Datalog in Morel
This week we added Datalog support to Morel — not by building a Datalog engine, but by adding a language feature called predicate inversion.
You can now write queries in the Soufflé dialect of Datalog and execute them using Morel’s usual runtime.
This demonstrates that Morel now supports both query paradigms — Datalog’s relational calculus and Morel’s native relational algebra — and you can freely switch between them. But what are these paradigms, and why does it matter?
The two paradigms
The two paradigms originate in set theory, and continue through the relational model into modern query languages.
Set theory provides two ways to define a set: the intensional method defines the set by its properties (for example, “red cars” is the set of all cars whose color is red), and the extensional method creates the set by performing operations on existing sets (intersect the set of all cars with the set of all red objects).
The relational model for databases provides two ways to specify a query which mirror intensional and extensional set definitions. In relational calculus, one specifies the logical properties of the tuples to retrieve from the input relations; in relational algebra, one specifies the input relations and a sequence of operations (intersect, join, filter, project) to apply to them. Codd’s Theorem proves that these languages have equivalent expressive power.
Query languages are generally based on one of those paradigms. SQL is
largely based on algebra (although its EXISTS keyword shows the
influence of calculus). Datalog is based on calculus. Functional
programming languages (including Morel) are in the algebra camp; they
provide relational operators via higher-order functions like map,
filter and reduce, and sometimes provide syntactic sugar like
list-comprehensions.
If the languages are equivalent, why does it matter? The languages have different strengths.
Algebra’s strengths:
- Algebra naturally extends to bags and lists (collections with ordering and/or duplicate values), while calculus only works on sets;
- Aggregate functions are a more natural extension to algebra than calculus;
- Mainstream programming languages are functional or procedural, so there is lower impedance mismatch embedding a query in a program or writing a user-defined function to be called from a query;
- Developers familiar with mainstream programming languages find the calculus paradigm difficult to learn.
Calculus (epitomized by Datalog) excels at graph and deductive queries, such as queries that iterate until they reach a fixed point. As we shall see, it is just easier to write recursive queries if they return a boolean than if they return a complex data type like a set of tuples.
For simple fixed-point queries such as computing the transitive closure of a relation, the algebra query returns a set that is the union of the points that are one step away, two steps away, and so forth. In calculus, the value is boolean: whether there is a path from one point to another.
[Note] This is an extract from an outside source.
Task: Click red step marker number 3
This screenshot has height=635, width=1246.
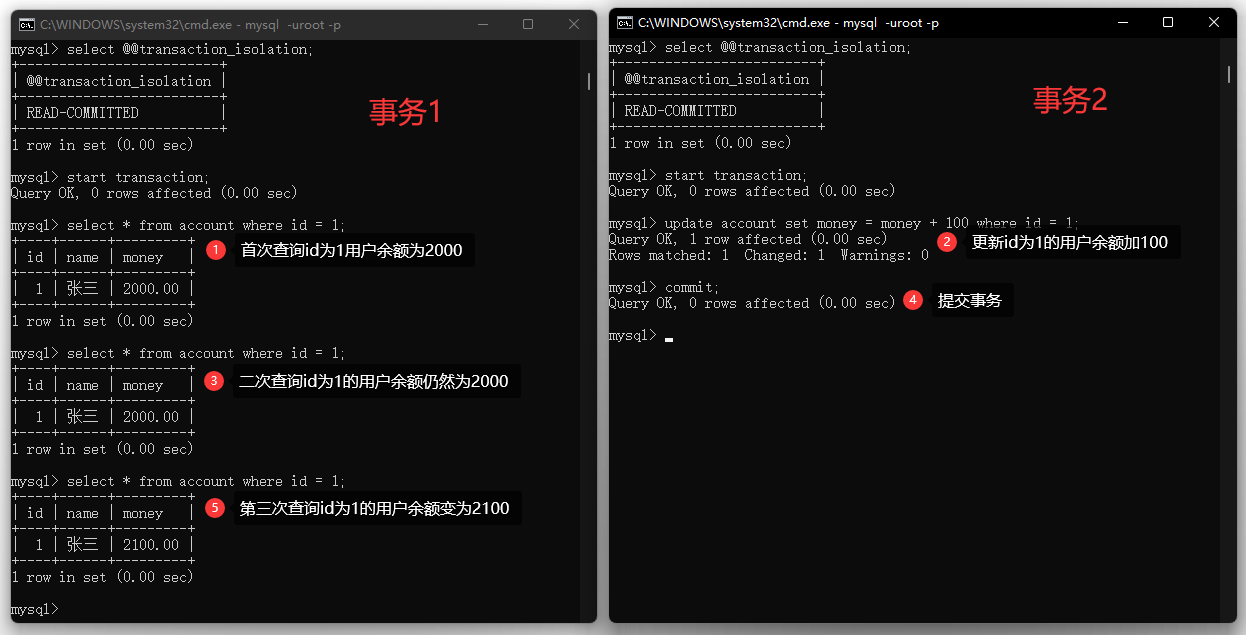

For more complex fixed-point queries, the algebra programmer must
define a data type with a semilattice structure. Consider, for
example, a query to find all pairs of nodes connected by no more than
five steps. In algebra, the data type is now a set of (source,
destination, distance) triples combined by taking the minimum
distance. In calculus, the data type remains boolean: the result of
the function has_path_within(source, destination, distance). The
boolean function is easier to write, and easier for the query planner
to understand.
Until now, if a programmer had to solve a problem with mixed workload, they would need to switch languages. Because of a new feature called predicate inversion, Morel now supports both paradigms.
The Datalog interface
The following program, in the
Soufflé dialect of Datalog,
computes the transitive closure of an edge relation.
.decl edge(x:number, y:number)
.decl path(x:number, y:number)
edge(1,2).
edge(2,3).
path(X,Y) :- edge(X,Y).
path(X,Z) :- path(X,Y), edge(Y,Z).
.output path
In a graph with nodes 1, 2 and 3, the edge relation defines edges
from 1 → 2 and 2 → 3. The derived path relation says that
there is a path between two nodes if (a) there is an edge, or (b)
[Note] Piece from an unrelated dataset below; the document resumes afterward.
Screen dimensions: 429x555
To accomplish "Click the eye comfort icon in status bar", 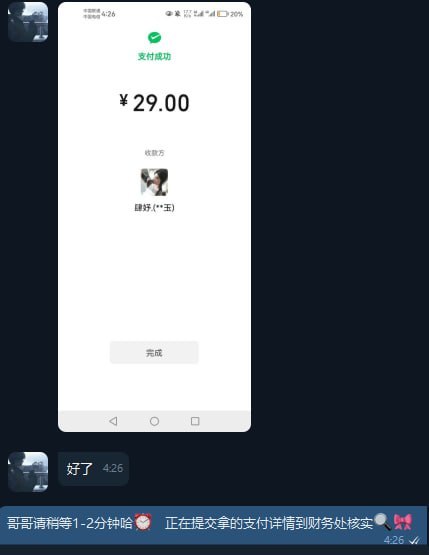I will point(168,14).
there is an edge to an intermediate node and a path from that
intermediate node to the destination node. From the edges {1 →
2, 2 → 3} it deduces the paths {1 → 2, 2 → 3, 1 →
3}.
You can now run the following program from Morel’s shell:
Datalog.execute "
.decl edge(x:int, y:int)
.decl path(x:int, y:int)
edge(1,2).
edge(2,3).
path(X,Y) :- edge(X,Y).
path(X,Z) :- path(X,Y), edge(Y,Z).
.output path";
> val it = {path=[{x=1,y=2},{x=2,y=3},{x=1,y=3}]}
> : {path:{x:int, y:int} list} variant
The program is passed (as a string literal) as an argument to the
Datalog.execute function, and the Soufflé symbol and
number types in the .decl directive have been mapped to Morel
string and int types, but is otherwise unchanged.
(Adding a Datalog structure, with functions execute, translate
and validate, seemed preferable to writing a whole Datalog shell and
testing framework. Facts and rules have the same syntax as
Soufflé, as does the .output directive. The .input
directive, not shown in this example, has a new optional filePath
argument.)
Translating Datalog to Morel
The translation makes concrete the equivalence that Codd’s Theorem promises: each Datalog construct has a direct counterpart in Morel.
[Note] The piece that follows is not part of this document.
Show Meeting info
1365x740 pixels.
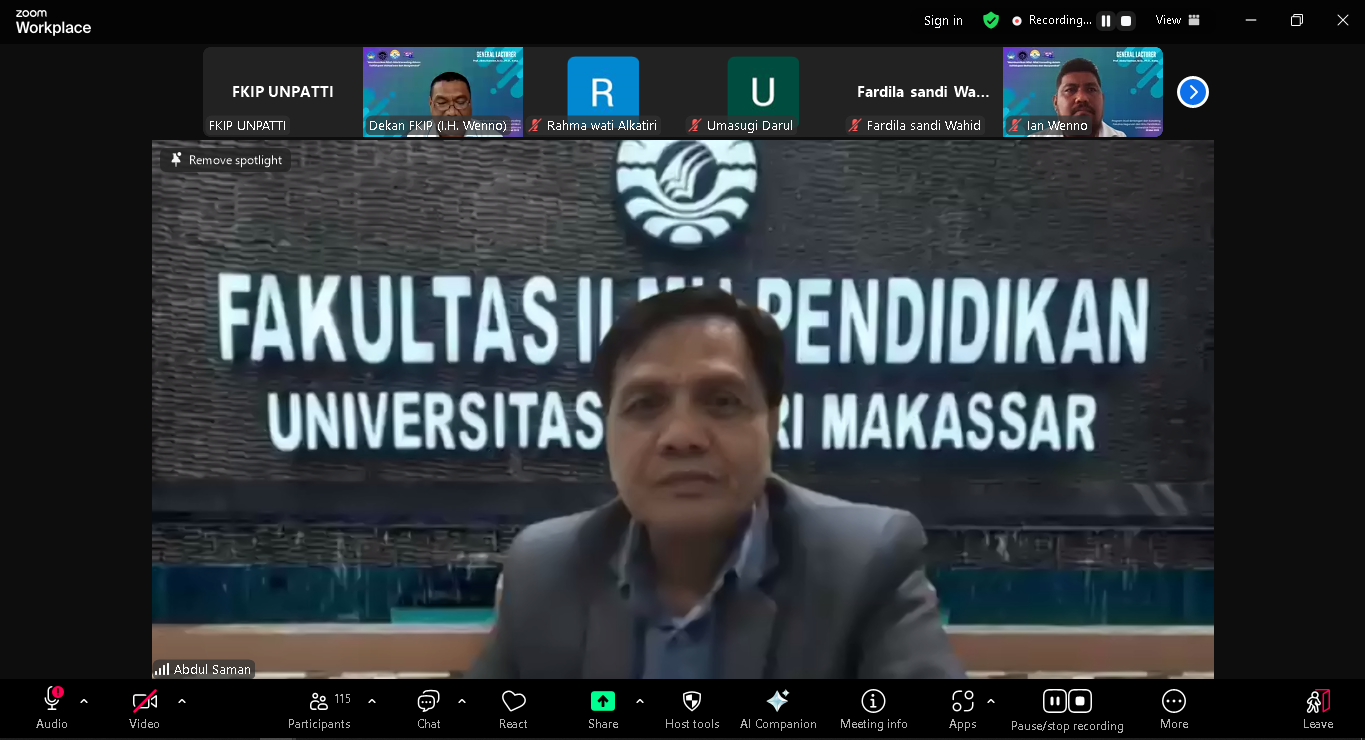point(873,702)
One way to support Datalog would have been to implement a Datalog engine, but this would have been a major task and would not have benefited the rest of Morel. Instead, we have extended the Morel language with Datalog-like constructs; this has made the Morel language more powerful, and made Datalog translation straightforward.
The Datalog-to-Morel translator has a structure that will be familiar to anyone who has implemented a compiler that translates a high-level language to a lower-level language. Three steps are executed in succession:
- The parser converts a Datalog string to a parse tree.
- The validator makes sure that the program is valid (that rules are safe, grounded and stratified) and deduces its type.
- The translator generates a Morel program that is equivalent to the Datalog program.
Parsing and validation follow standard patterns, but let’s look at the translation algorithm in a little more detail. Here is the translation to Morel of the earlier Datalog program:
let
val edge_facts = [(1, 2), (2, 3)]
fun edge (x, y) = (x, y) elem edge_facts
fun path (x, y) =
edge (x, y) orelse
(exists v0 where path (x, v0) andalso edge (v0, y))
in
{path = from x, y where path (x, y)}
end
You’ll notice that the Datalog and Morel programs have the same
structure. Datalog rules without a body (such as edge(1,2) and
edge(2,3)) are gathered into a list of tuples (edge_facts).
Each rule becomes a boolean function. If there are several
comma-separated predicates in a rule’s body, they are combined using
andalso. If there are several rules of the same name, their
conditions are combined using orelse. Invocations of a rule become
function calls, which, like rules, may be recursive.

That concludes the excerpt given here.